Farm Laws: ‘Had it Sensed its Duty, the Government Would have Talked’
Perhaps it was the heat that forced all the men here to wear white; a blazing sun shines overhead. Tikooram Jat listens carefully to the speakers making speeches from the main stage erected at one end of the local Agricultural Produce Marketing Committee (APMC), commonly known as mandi, in Rajasthan’s Sikar. Packed with about 15,000 farmers from the district, the mahapanchayat on February 23 was considered one of the largest congregations of farmers in the Shekhawati region against the Farm Laws.
Jat has travelled about 35 kms to attend the mahapanchayat against the recently-enacted Farm Laws called for by the Samyukta Kisan Morcha (SKM).
Farmers from the semi-arid region have long been struggling for water availability and a minimum support price (MSP). It is ironic that they had chosen the mandi for their protest, a site where government apathy and the traders’ brazenness deprived them of just incomes for long. Speaking to Newsclick, Jat explained the ordeal around selling produce. “The decision to purchase our produce entirely depends on the officer’s mood. First we are called to the mandi along with our produce. Once we pile it up we are told that they will only buy ten quintals. The rest of the produce goes to private traders. Even if it ends up being procured we are paid after three to four months. The large numbers of farmers you see here are only because we are enraged,” he explains.
When asked if the current situation has affected him financially, Jat said that the farmers have been suffering due to another kind of tragedy, one that has especially affected their children. “Today we have only two choices – either be debt-ridden and educate your children or keep them illiterate. Our children are dropping out because we do not have money to make hefty payments. My child needs to travel 35 kms to reach his college. How would he study if we do not have money? Agriculture has been supporting our households; it is about existence and the government will have to repeal the laws,” he added.
A conversation with the farmers from the region suggests that they have begun to gauge the implications of the Farm Laws. Another farmer who sits beside Jat told Newsclick that private agri-based companies would primarily benefit from the contentious laws.
“It is a blatant lie that farmers could not sell their produce anywhere in the country earlier. The first law (Farmers’ Produce Trade and Commerce (Promotion and Facilitation) Act) actually gives freedom to companies to trade anywhere in the country. Similarly, the contract farming act (Farmers’ Empowerment and Protection Agreement on Price Assurance and Farm Services Act) binds the farmers but liberates traders to procure produce just on the basis of an Aadhaar card. Where is the guarantee that a trader will not flee without paying up. Forgeries have already started to take place,” he says, adding that the farmers who spend about Rs 2,000 per quintal to produce pearl millet had to sell their produce at Rs 1,100 per quintal.

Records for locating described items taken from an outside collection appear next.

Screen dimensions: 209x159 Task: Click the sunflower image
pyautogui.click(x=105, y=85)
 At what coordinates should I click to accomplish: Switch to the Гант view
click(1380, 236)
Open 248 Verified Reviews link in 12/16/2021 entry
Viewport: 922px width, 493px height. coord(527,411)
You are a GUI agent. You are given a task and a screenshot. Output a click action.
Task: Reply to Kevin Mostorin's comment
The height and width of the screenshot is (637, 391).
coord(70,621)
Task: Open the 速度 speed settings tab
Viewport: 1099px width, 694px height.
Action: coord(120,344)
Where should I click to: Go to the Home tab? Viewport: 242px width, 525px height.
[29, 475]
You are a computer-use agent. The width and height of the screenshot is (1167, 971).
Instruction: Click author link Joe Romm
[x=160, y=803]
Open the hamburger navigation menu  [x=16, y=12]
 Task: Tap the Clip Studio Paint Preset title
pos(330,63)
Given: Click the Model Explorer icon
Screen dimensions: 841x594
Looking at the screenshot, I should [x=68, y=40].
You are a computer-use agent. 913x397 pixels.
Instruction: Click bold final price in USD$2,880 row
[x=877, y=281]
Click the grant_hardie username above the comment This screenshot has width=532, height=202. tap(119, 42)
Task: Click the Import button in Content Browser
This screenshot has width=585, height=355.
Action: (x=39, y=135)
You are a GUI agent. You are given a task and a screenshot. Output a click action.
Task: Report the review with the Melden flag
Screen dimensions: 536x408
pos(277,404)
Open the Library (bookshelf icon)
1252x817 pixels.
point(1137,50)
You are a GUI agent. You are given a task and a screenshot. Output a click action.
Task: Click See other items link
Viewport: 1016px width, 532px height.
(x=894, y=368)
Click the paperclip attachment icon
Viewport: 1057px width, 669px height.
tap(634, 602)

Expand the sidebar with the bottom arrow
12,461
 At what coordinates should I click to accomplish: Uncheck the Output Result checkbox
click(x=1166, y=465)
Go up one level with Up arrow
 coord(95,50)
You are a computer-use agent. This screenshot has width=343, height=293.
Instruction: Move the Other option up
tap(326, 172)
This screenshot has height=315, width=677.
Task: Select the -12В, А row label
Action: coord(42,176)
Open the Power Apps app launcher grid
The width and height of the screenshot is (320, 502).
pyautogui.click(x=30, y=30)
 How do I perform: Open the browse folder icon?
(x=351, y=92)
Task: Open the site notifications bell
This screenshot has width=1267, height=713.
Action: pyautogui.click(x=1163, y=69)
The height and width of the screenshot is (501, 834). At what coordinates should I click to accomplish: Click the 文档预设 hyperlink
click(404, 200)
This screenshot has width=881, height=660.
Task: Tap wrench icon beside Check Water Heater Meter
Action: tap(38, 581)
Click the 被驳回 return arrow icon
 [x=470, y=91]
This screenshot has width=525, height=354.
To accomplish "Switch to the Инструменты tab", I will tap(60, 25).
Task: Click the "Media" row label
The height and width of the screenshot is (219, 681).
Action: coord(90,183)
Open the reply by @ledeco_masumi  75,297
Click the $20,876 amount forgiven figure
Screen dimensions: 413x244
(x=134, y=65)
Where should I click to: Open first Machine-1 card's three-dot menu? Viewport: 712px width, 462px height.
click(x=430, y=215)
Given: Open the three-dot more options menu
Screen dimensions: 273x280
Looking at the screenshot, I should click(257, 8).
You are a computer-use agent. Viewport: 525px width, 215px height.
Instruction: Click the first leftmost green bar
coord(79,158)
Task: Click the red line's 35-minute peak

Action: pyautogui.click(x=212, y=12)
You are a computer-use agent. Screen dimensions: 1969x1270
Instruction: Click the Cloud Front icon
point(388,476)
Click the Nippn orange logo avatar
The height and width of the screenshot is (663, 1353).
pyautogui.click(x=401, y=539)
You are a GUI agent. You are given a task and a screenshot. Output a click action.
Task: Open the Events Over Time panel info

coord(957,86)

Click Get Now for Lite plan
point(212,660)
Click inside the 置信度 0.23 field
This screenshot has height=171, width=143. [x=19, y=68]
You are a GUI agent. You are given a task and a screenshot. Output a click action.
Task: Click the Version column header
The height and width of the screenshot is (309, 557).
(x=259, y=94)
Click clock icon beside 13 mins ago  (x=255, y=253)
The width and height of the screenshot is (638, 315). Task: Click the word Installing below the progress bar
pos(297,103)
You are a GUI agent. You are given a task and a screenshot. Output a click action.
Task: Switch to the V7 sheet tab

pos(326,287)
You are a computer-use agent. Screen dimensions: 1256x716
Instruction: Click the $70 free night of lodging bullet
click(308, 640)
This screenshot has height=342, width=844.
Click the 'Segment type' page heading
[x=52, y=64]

However, water scarcity and the Ashok Gehlot-led Rajasthan government’s apathy soon dominates the conversation. Muralidhar, who has travelled from Shri Madhopur Tehsil to attend the mahapanchayat says the farmers are pawns in a power game between the Congress and BJP. “First Modiji promised that he would bring us water. It is now hard for us to find drinking water let alone that for farming and other household chores. We believed him and elected this good-for-nothing babaji (Sumedhanand Saraswati) as our MP, a politician who would not have won in his lifetime. Ashok Gehlot promised our loans would be waived off. Nothing of the sort happened, we were cheated. Now, banks, co-operatives and money lenders are fleecing us for money. No day passes when one does not find a news report of a farmer suicide. This mahapanchayat also exemplifies the fact that the farmers are not willing to succumb to threats by banks or to hunger. We would rather die struggling,” he adds.
Sitaram Pawanda, an advocate, maintains that the present crisis, which is being seen as a calamity by the urban population, will largely affect rural folk who would suffer the most. “If agriculture comes under the control of these companies people living in rural areas will be hit most. A farmers cannot grow everything on his own. He needs essentials like salt, oil, rice and cereals. Agriculture has been supporting us through all this. It gave us money to feed our children, send them to schools and take care of the elderly. This would all become impossible,” he says.
Pawanda’s voice suddenly takes on a higher tone when he talks of banks. “They hire men to humiliate farmers by beating drums in front of their houses, even when he has mortgaged his land to you. However, you do not have any issue with millionaires refusing to pay back even when they are financially sound and get loans merely on the basis of transactions,” he adds.
A quiet Manoj, who sits calmly right at the end of the mandi, says: “You see democracy in many forms. One is being practiced here when farmers raise their voices peacefully. Had the government sensed its duty, it would have talked.”